Cleaning up the content

Solving for this requires a few clear steps to ensure only the best content ends up in the repository, that it’s clear where it’s from and its’ shelf-life, and that there is clearly defined ownership over the entire repository.

  1. Define the boundaries: what/where is this portal, who is it for and where exactly are you sending people (i.e. a URL)
  2. How is content organized, this can be by audience, by department – more advanced portals like Highspot or Seismic let you organize dynamically
  3. Create an ownership committee if needed, or name one department responsible for upkeep. This doesn’t mean they can just blow away content at will, but they are responsible for maintaining the overall quality of the repository
  4. Audit, audit, audit. Many tools provide in depth visibility into how much content is used and by whom. If content is unviewed for 30 days or 90 days, it’s a sign that it’s either of no value, or it’s not being found because of it’s title, tags, location or permissions settings.

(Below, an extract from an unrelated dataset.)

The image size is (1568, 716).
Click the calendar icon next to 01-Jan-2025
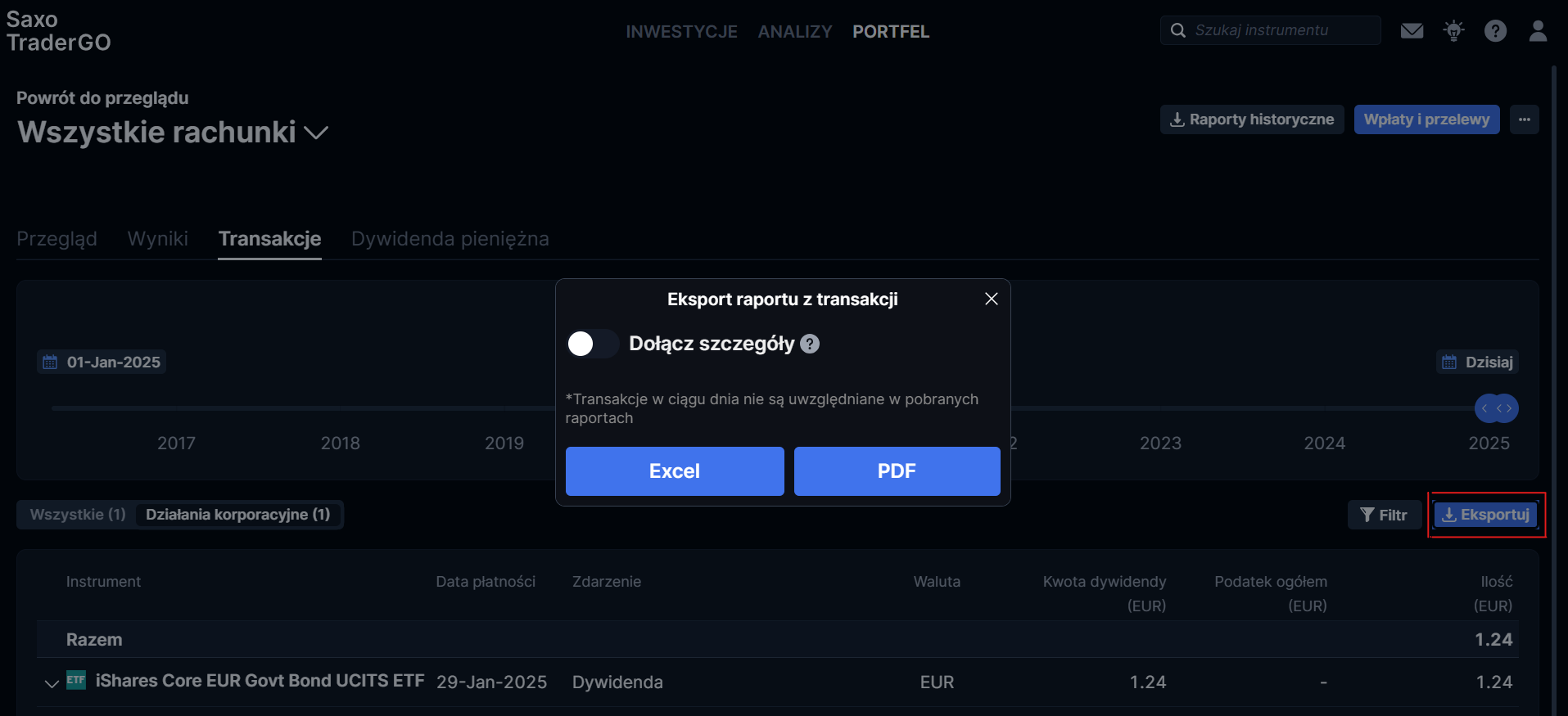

  5. Market the repository, train users on how it’s organized. Just because it makes sense to you, not everyone in the organization will intuitively understand how content is broken down
  6. Trust the search: tools like highspot and even google drive have such powerful search engines that many users may be happy to just search content if they know what they’re looking for. If not, that’s where a clear navigation hierarchy can come in handy.